Nebenprodukt als Hauptprodukt
Es gibt so gut wie kein Entrinnen: Wer nicht als Einsiedler abgeschottet vom Rest der Welt auf einer einsamen Insel lebt, der wird in den kommenden Wochen mit dem Thema »Star Wars« konfrontiert werden. Dabei ist der neue Kinofilm aus dieser Reihe aber letztlich nur noch die Initialzündung der nächsten Merchandising-Stufe innerhalb des Star-Wars-Universums.
Auch wer sich absolut nicht für »Star Wars« interessiert, wen die Charaktere und ihre Abenteuer kalt lassen und wer deshalb keineswegs vor hat, den neuen Film im Kino anzuschauen, bleibt nicht ausgespart. Das beschreibt etwa ein interessanter Artikel von Jürgen Schneider in der Süddeutschen Zeitung, in dem es unter anderem heißt: »Insgesamt hat die Star-Wars-Franchise in den vergangenen 39 Jahren etwa 28 Milliarden Dollar umgesetzt, davon 4,35 Milliarden an der Kinokasse, 4,5 Milliarden durch Verkäufe auf Datenträgern und 3,4 Milliarden durch Computerspiele. 12,1 Milliarden Dollar jedoch stammen aus dem Spielzeug-Sektor.«
Der Kinofilm hat sich innerhalb der Star-Wars-Welt also letztlich — zumindest aus wirtschaftlicher Sicht — zum Nebenprodukt entwickelt. Jede neue Episode setzt mit dem Kinostart nur einen neuen Impuls und bietet einen konkreten Termin, auf den man zunächst mit einem Countdown hinarbeiten kann und der dann als Gongschlag wirkt, dessen Nachhall sehr, sehr lange anhält und im Spielzeugsektor reichen Widerhall findet. Der Kinofilm ist sozusagen der Werbeclip für neues Spielzeug.
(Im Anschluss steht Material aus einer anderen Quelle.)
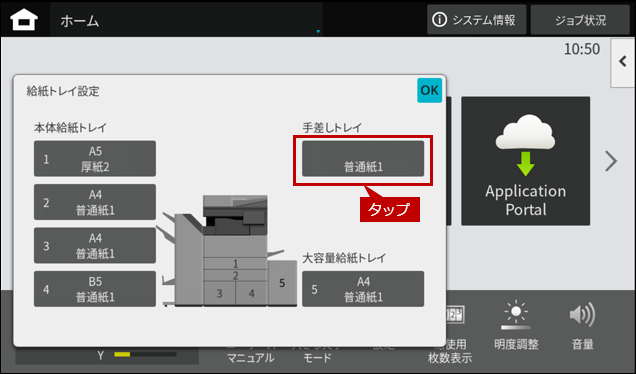636x374 pixels.
Task: Select tray 4 B5 普通紙1
Action: pos(95,289)
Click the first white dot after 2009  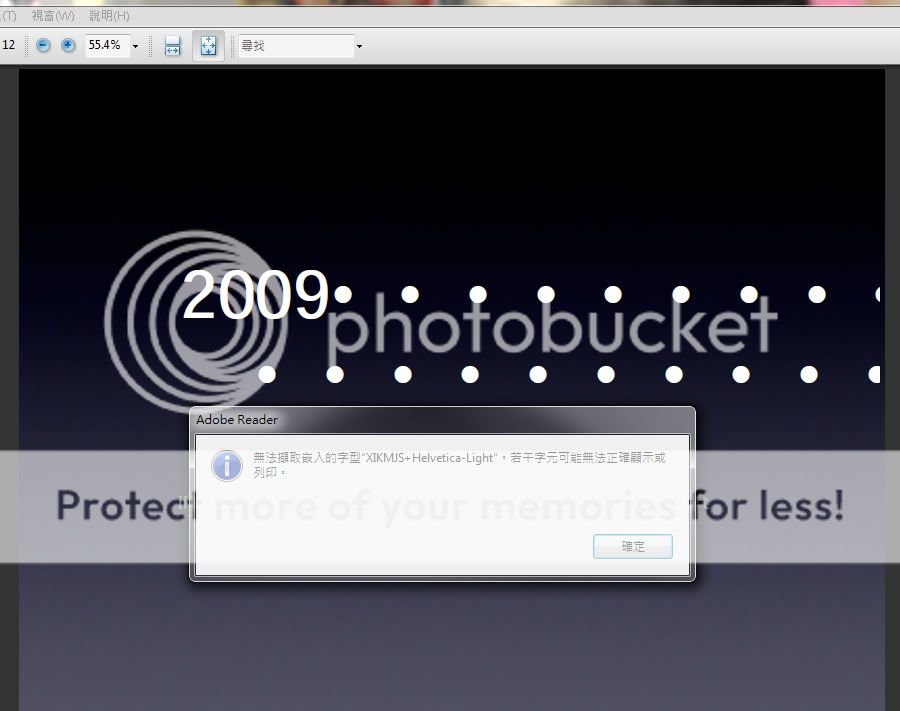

Viele, die sich selbst als wahre Cineasten betrachten, mag das schmerzen — manchmal hilft es aber, wenn sie sich daran erinnern, dass sie möglicherweise selbst auch nicht durch Arthouse-, Kunst- und Problemfilme, die sie heute möglicherweise höher schätzen, zu Kinofans wurden. Und eventuell sind sie auch selbst schon das eine oder andere mal den Versuchungen erlegen, die durch das Merchandising in die Produktwelt gelangen.
Immerhin kann der Disney-Konzern — der sich vor ein paar Jahren die Star-Wars-Welt einverleibt hat — trotz aller Kritik, die man an dem Unternehmen üben kann, positiv verbuchen, dass er sehr vielen Menschen auf der ganzen Welt schöne Stunden geschenkt hat — naja, vielleicht doch eher verkauft …
Sie werden sehen.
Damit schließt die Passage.